Enforcement guidelines released on Thursday, which will apply to social media platforms as well as sites such as OnlyFans and Pornhub, stipulate that children will no longer be able to simply assert they are 18 to view pornography online.
The communications watchdog also said adults would have to start proving their age – with methods including facial age estimation, credit card checks or matching with a photo-ID.
The requirements around the “highly effective” age checks will start coming into force this spring for several thousand services that display or publish their own pornographic content. The rules will bite on so-called peer-to-peer and social media services by July, with potential sanctions for breaches including fines of up to 10% of a company’s turnover.
The average age that children in England first encounter pornography is 13, with one in 10 viewing it as young as nine years old, according to research from the children’s commissioner for England, who has said depictions of “degradation, sexual coercion, aggression and exploitation are commonplace”.
Ofcom has not set a level at which age verification software needs to be effective (eg 90%), but it said it could do this in the future as it continues moves to enforce the Online Safety Act.
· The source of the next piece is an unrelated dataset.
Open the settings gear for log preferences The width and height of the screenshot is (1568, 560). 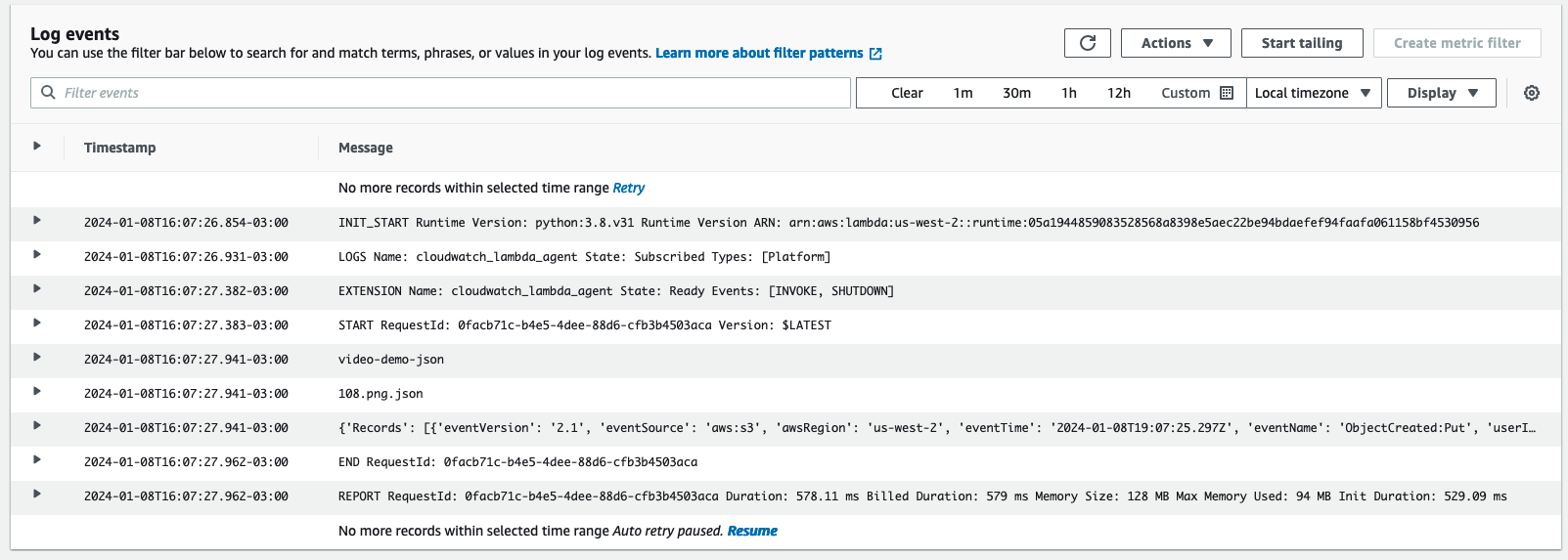click(x=1532, y=93)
“For too long, many online services which allow porn and other harmful material have ignored the fact that children are accessing their services,” said Melanie Dawes, Ofcom’s chief executive. “Either they don’t ask or, when they do, the checks are minimal and easy to avoid. That means companies have effectively been treating all users as if they’re adults, leaving children potentially exposed to porn and other types of harmful content. Today, this starts to change.”
Since last June, Elon Musk’s Meta’s Instagram platform, overseen by Mark Zuckerberg, prohibits nudity.
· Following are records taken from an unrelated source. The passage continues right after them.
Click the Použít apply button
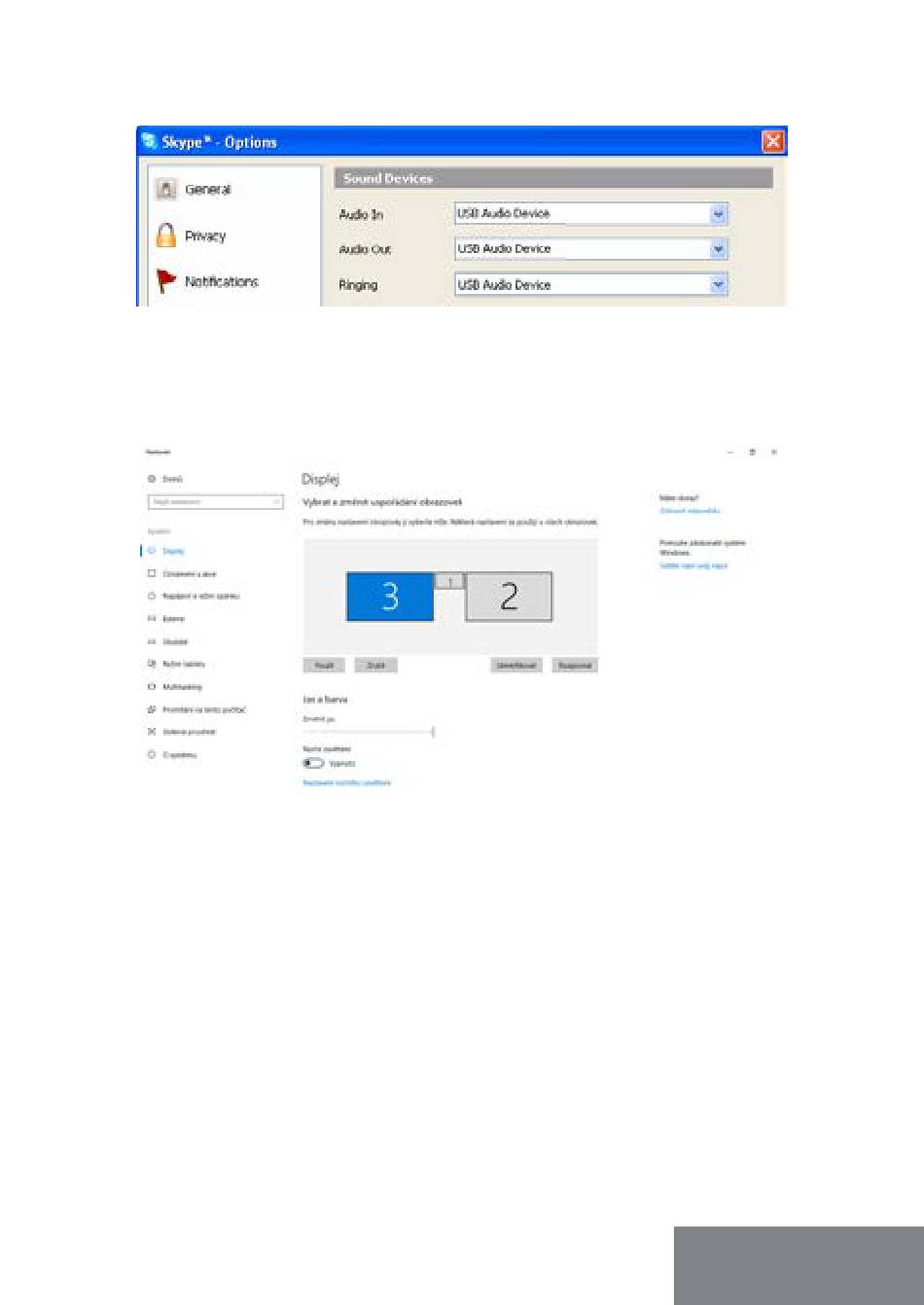The image size is (924, 1305). click(x=324, y=666)
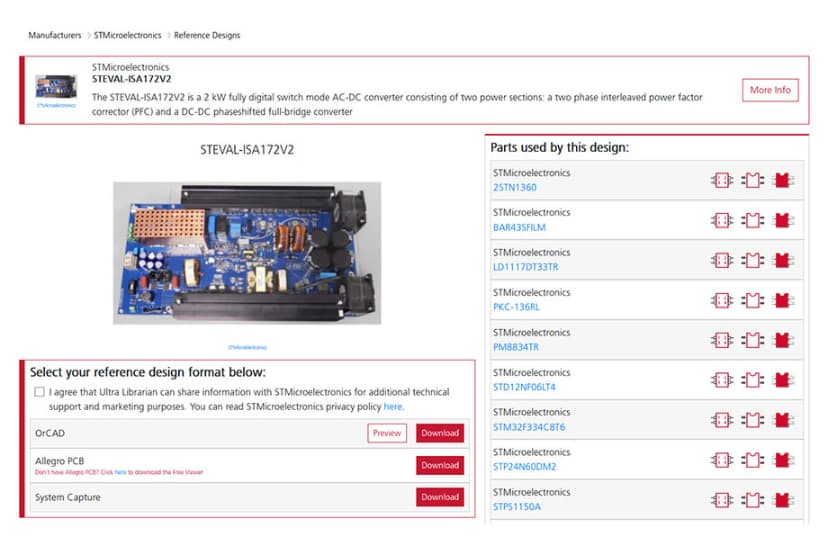The image size is (828, 552).
Task: Click the solid red 3D model icon for PM8834TR
Action: 784,340
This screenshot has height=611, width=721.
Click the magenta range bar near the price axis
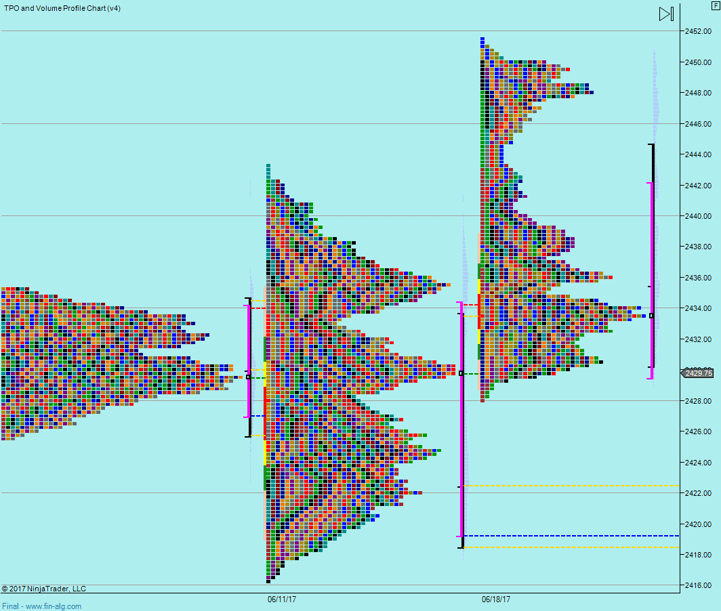(650, 280)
Alumudena Lara, Ofcom’s policy director with responsibility for child protection, said: “It doesn’t matter where you are based, who your political allies are: if you operate in the UK, you need to comply with their rules.
“I am confident that in a few years time, we will look back and wonder: how did we think it was OK for children to be able to be exposed to this content?”
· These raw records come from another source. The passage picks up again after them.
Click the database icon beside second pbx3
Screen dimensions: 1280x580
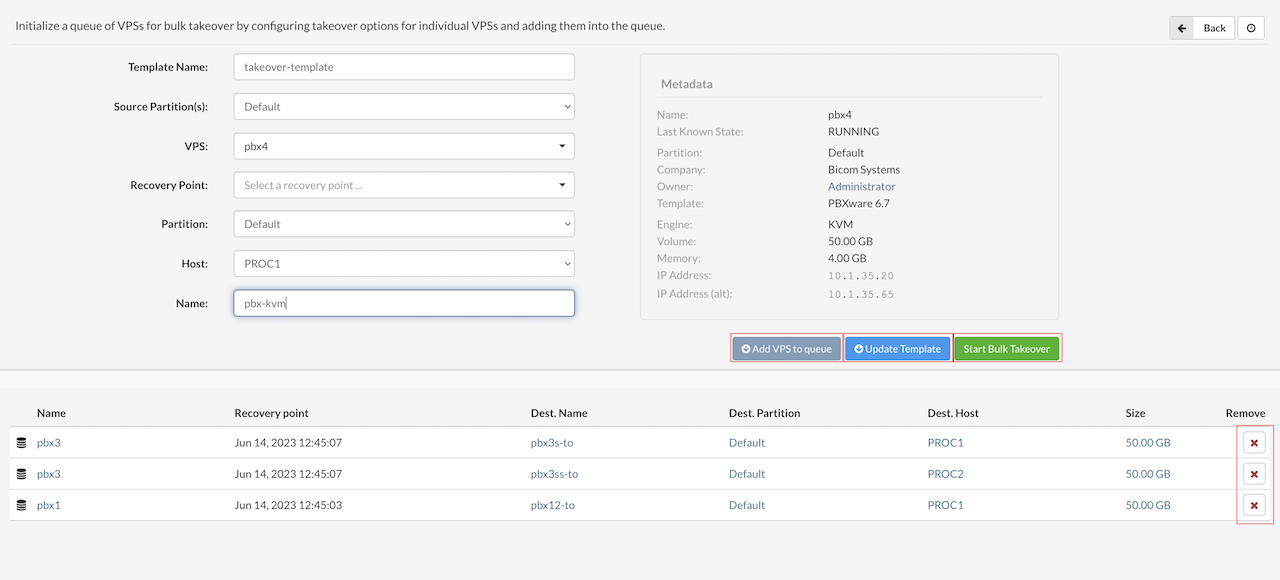coord(21,474)
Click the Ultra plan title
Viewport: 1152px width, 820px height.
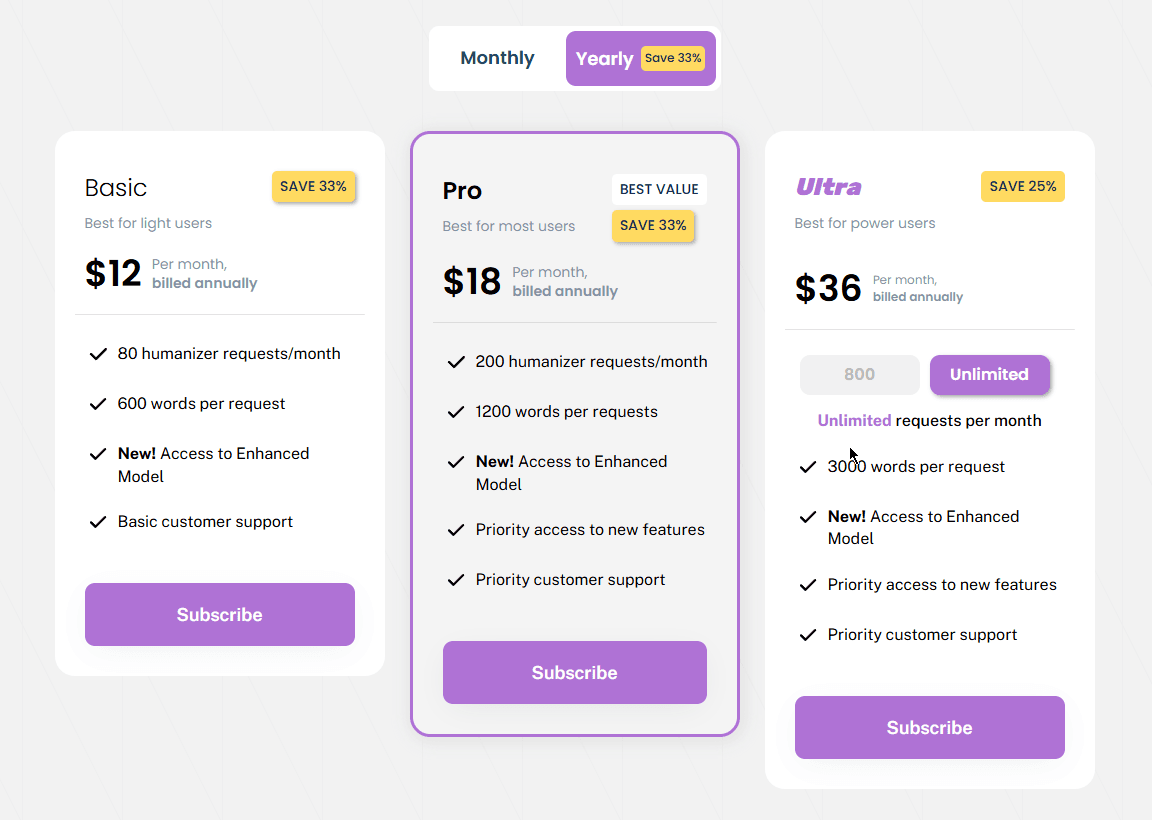click(828, 187)
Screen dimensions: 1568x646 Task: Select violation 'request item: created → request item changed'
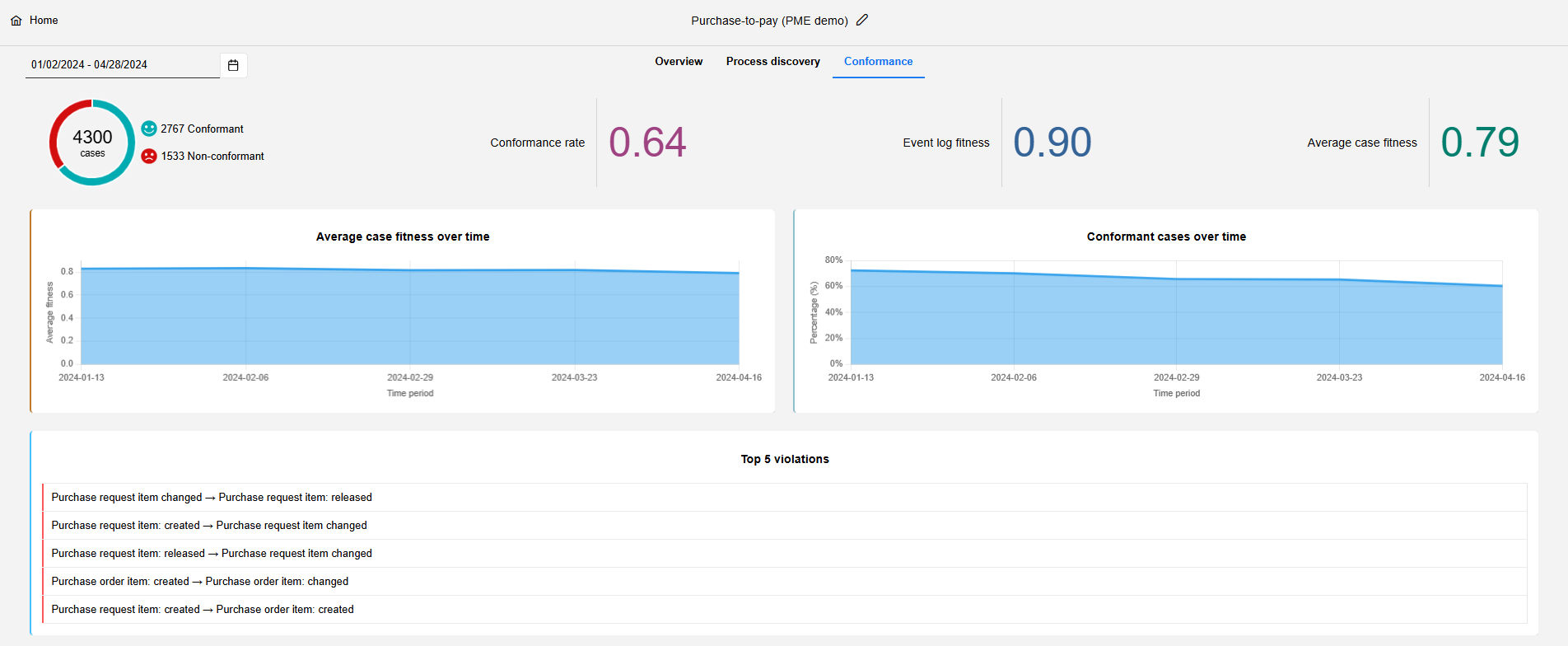pyautogui.click(x=209, y=526)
Ofcom said one possible age-check method that would avoid the need for a facial scan uses email addresses. Systems are available that cross-reference other services the address is associated with – for example, utility bills and financial institutions – to estimate the user’s age.
Automated facial age estimation does not cross-reference a user’s face with an image stored on a database but rather estimates age based on visual characteristics and no image is stored. Such software is already used by OnlyFans, a British-based subscription platform well-known for pornography.
On social media sites it is likely that “age gates” could apply at the level of the post rather than at social media account signup.
With thousands of porn providers around the world, cracking down on those that flout the Online Safety Act could prove difficult however.
“The challenge is if a number of sites are implementing (this), but then they’re seeing that others are not, and nothing is happening, then they will say, ‘Hey, why am I doing it?,’” said Lina. Ghazal, head of regulatory and public affairs VerifyMy, which provides checks using email and facial age estimation. “They have a real challenge here to make sure that Ofcom implements it across the board, effectively.”
The new rules also mean that sites must not allow any pornographic content to be visible before age checks are complete. Ofcom said that platforms must ensure that privacy rights are respected and adults can still access legal pornography, but it said it would “not hesitate to take action and launch investigations against services that do not engage or ultimately comply”.